• [WORK ORDER]: Produce exactly the lines from the one holding "Open the Commission info tooltip icon" through the last line of the data below, with every picture left out.
========================================================================
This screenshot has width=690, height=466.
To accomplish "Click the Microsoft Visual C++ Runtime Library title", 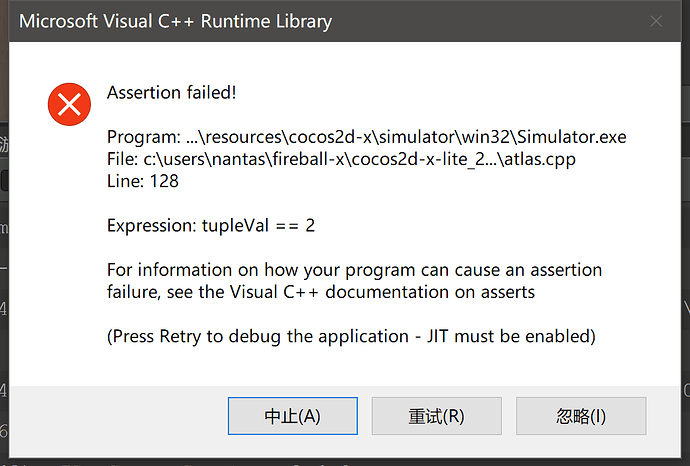I will [176, 21].
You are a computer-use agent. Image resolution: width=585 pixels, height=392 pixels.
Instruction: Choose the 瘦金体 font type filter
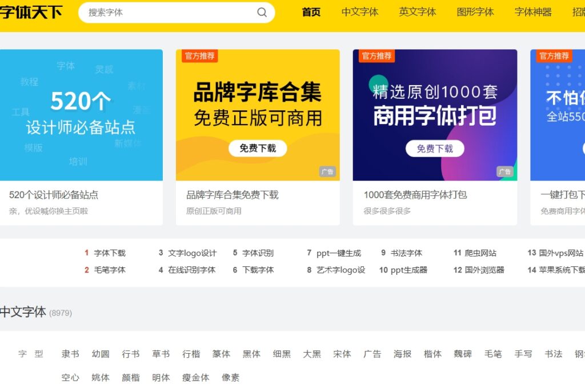point(196,377)
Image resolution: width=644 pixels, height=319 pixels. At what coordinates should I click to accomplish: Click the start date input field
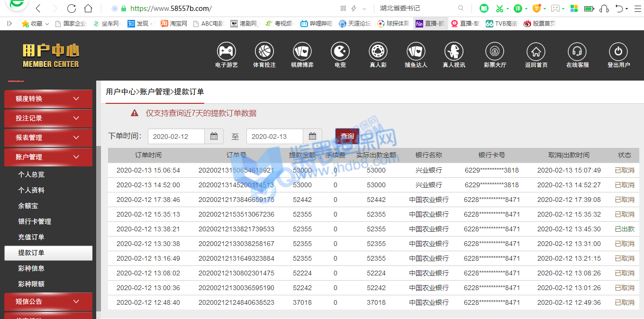click(x=176, y=137)
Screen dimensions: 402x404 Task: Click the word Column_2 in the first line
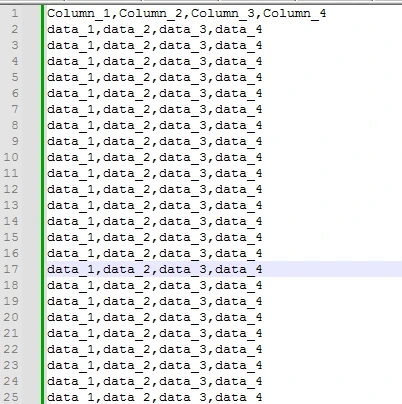[x=151, y=14]
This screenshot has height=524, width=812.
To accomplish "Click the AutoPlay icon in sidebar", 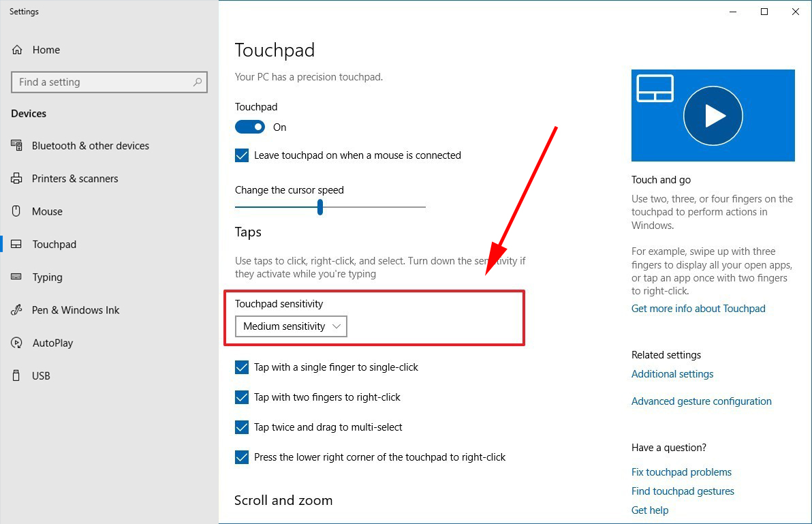I will point(17,343).
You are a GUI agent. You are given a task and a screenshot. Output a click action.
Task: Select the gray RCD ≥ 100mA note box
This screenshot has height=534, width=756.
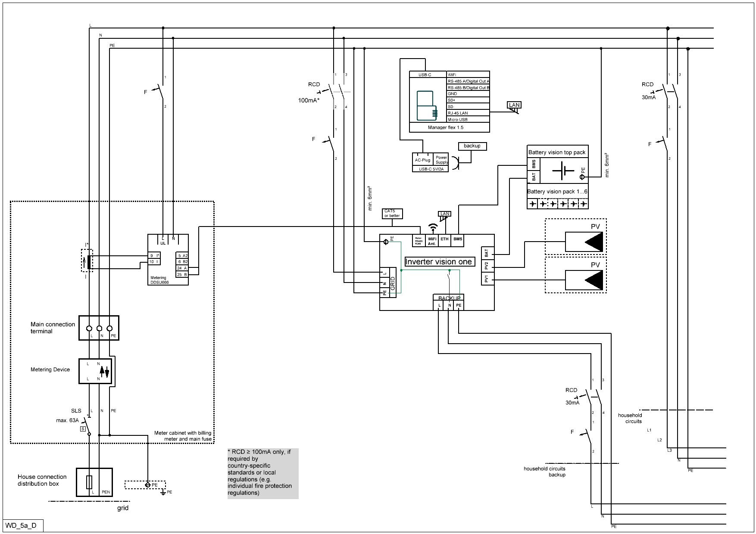pos(262,473)
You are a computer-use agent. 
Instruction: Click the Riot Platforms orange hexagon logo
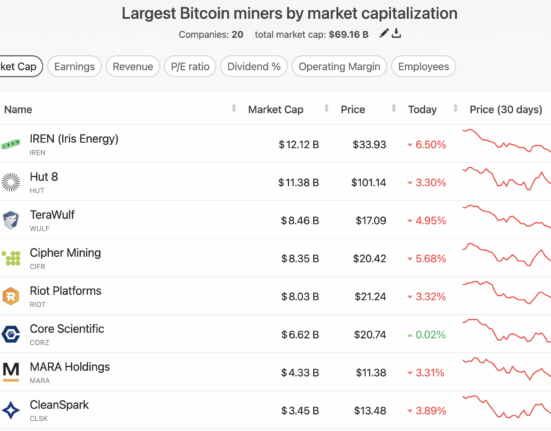(x=11, y=296)
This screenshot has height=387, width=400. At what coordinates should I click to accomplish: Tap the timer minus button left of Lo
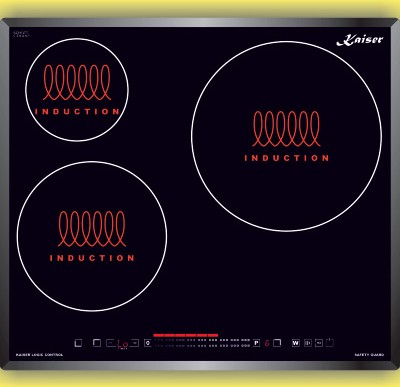(111, 343)
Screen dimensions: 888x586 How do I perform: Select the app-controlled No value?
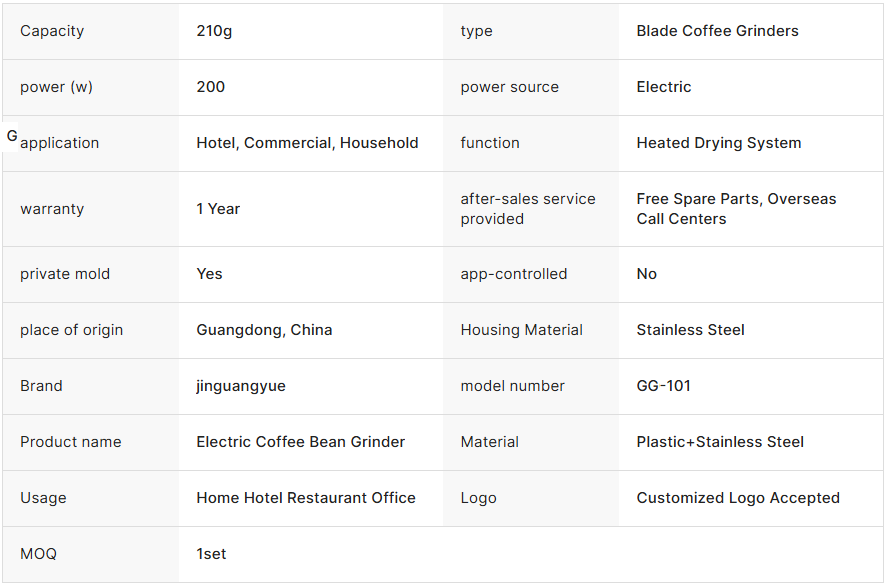(x=647, y=274)
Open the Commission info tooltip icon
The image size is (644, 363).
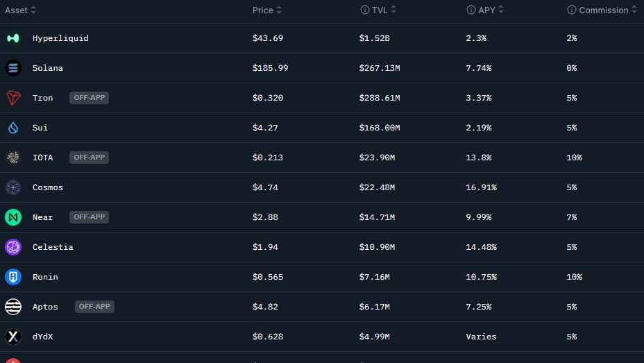point(572,10)
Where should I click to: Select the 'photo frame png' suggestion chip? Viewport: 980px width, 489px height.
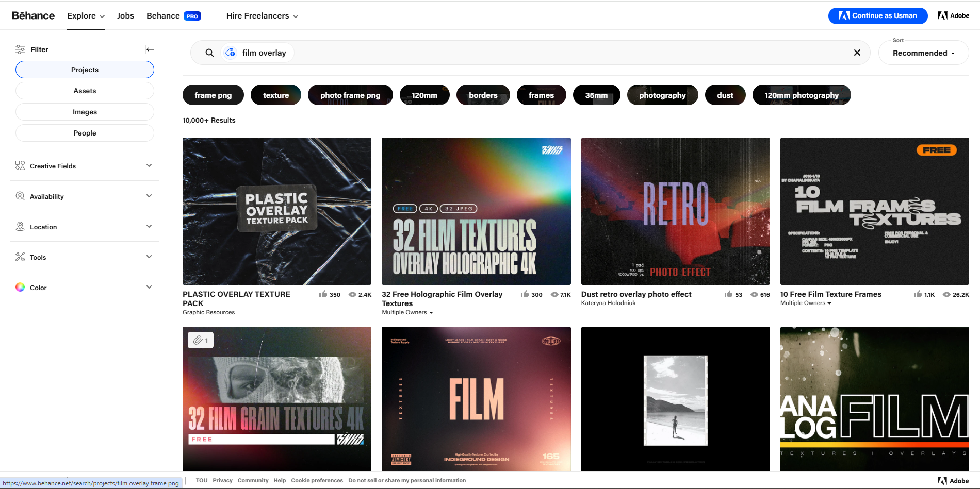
========================================================================
• [ANSWER SECTION]:
Open the Commission info tooltip icon
The image size is (644, 363).
point(572,10)
Where should I click to: Select the 'photo frame png' suggestion chip? Viewport: 980px width, 489px height.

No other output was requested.